Photographs posted on the Kilombero Facebook page show hunters proudly standing with guns next to the animals they killed, including a large dead elephant. “This bull stands as a testament to our area’s quality, conservation efforts, and teamwork,” one post reads. “Without hunting, there will be no conservation.”

Trophy hunters often claim they are contributing to conservation efforts as the income from hunting safaris conserves the land and biodiversity, and removes older less fertile animals.

“We are strong believers in conservation through sustainable utilization,” Janbeck and Whitehead told OCCRP. “The knock on effect of this influx of cash has been vast improvement in the quality of life of the local communities.”

However, conservation activists argue this is not the case, and that elephants like Gilgil were in their prime breeding years. “There are just so many myths, and misinformation about the role these larger male elephants play,” said Moss from the Amboseli Trust. “Our studies show that the bigger older males do all the breeding and well up into their 50s.”

Staff around elephant with collarStaff of the Amboseli Trust for Elephants putting a collar on independent male Esau, who regularly traverses between Kenya’s Amboseli National Park and neighboring Tanzania. The collar will help track Esau’s movement and protection. (Photo: Amboseli Trust for Elephants)

Kilombero’s website offers “exclusive tailor made safaris… for the discerning elephant hunter.” Five day safari trips in Tanzania start at over $17,000, but that “does not include any dangerous game,” Janbeck and Whitehead told OCCRP. “Only on a premium license are elephants, lions and leopards available.”
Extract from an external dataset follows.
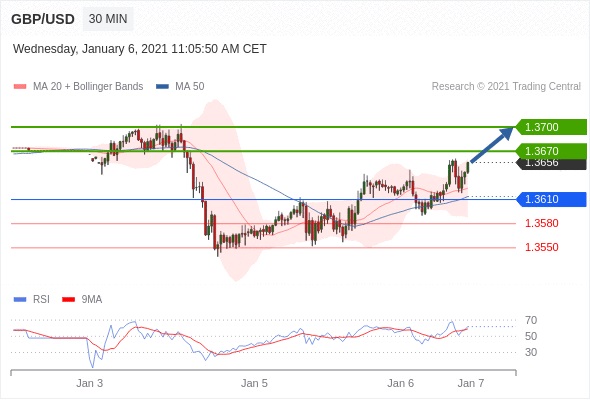Select the 1.3670 green resistance label
Image resolution: width=590 pixels, height=400 pixels.
tap(551, 151)
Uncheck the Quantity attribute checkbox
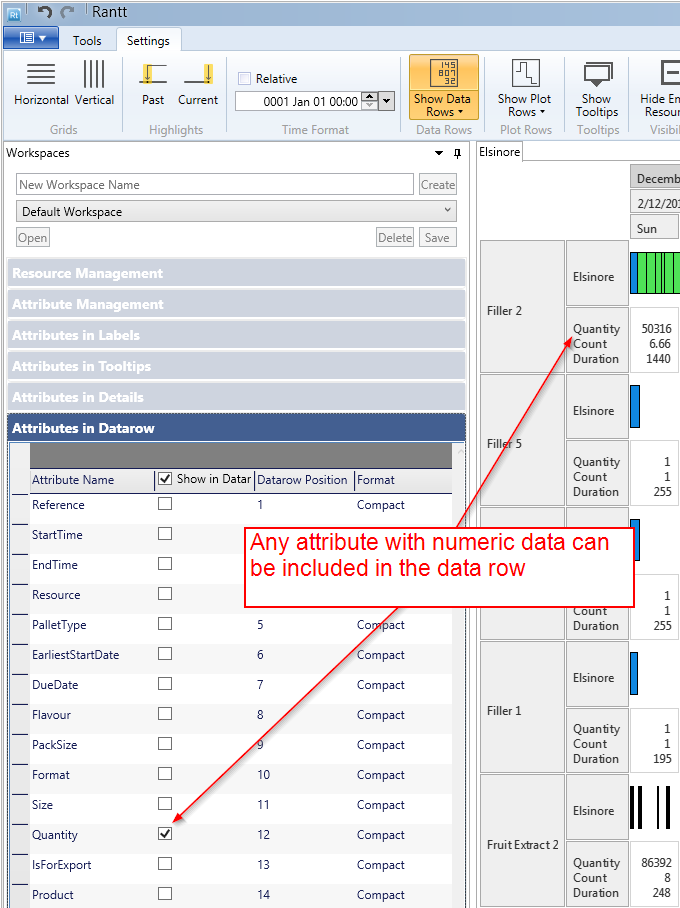680x908 pixels. [x=165, y=834]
Kilombero North Safaris is owned by Akram Aziz, brother of Rostam, Tanzania’s first billionaire, according to Forbes.

According to Instagram posts, three Americans were hunting with Kilombero in northern Tanzania last month, around the time of the third elephant killed after Gilgil. Pictures show Rick Warren, a Texan former oil and gas executive, Aaron Neilson, a Colorado man who, according to Forbes, once killed 15 lions in Tanzania, and John Lewton — once sentenced in U.S. federal court for sheep hunting — posing with a variety of dead animals.

Neilson and Lewton did not respond to emailed requests for comment.

“I don’t know how my name got associated with an Elephant hunt,” Warren told OCCRP in an email. “My last Tanzania Elephant taken was in 2014 in the Selous Game Reserve.”

“Hunter dollars protect more wildlife habitat globally in a single year than all the activists put together do in a lifetime,” Warren continued.

This is disputed by conservationists.

“In Kenya, millions of dollars have gone into studying and protecting these elephants over decades, only for them to walk into Tanzania and be shot,” said Joyce Poole, co-founder and director of Elephant Voices. ”It’s just wrong on so many levels.”

Social media posts indicate that another hunted elephant is an imminent possibility. On April 5, Lewton — who was on the last hunt — posted a picture of a large elephant with the caption, “I am back in Tanzania for a few more weeks… This Elephant was not happy with us in the area! We left him with his cow.”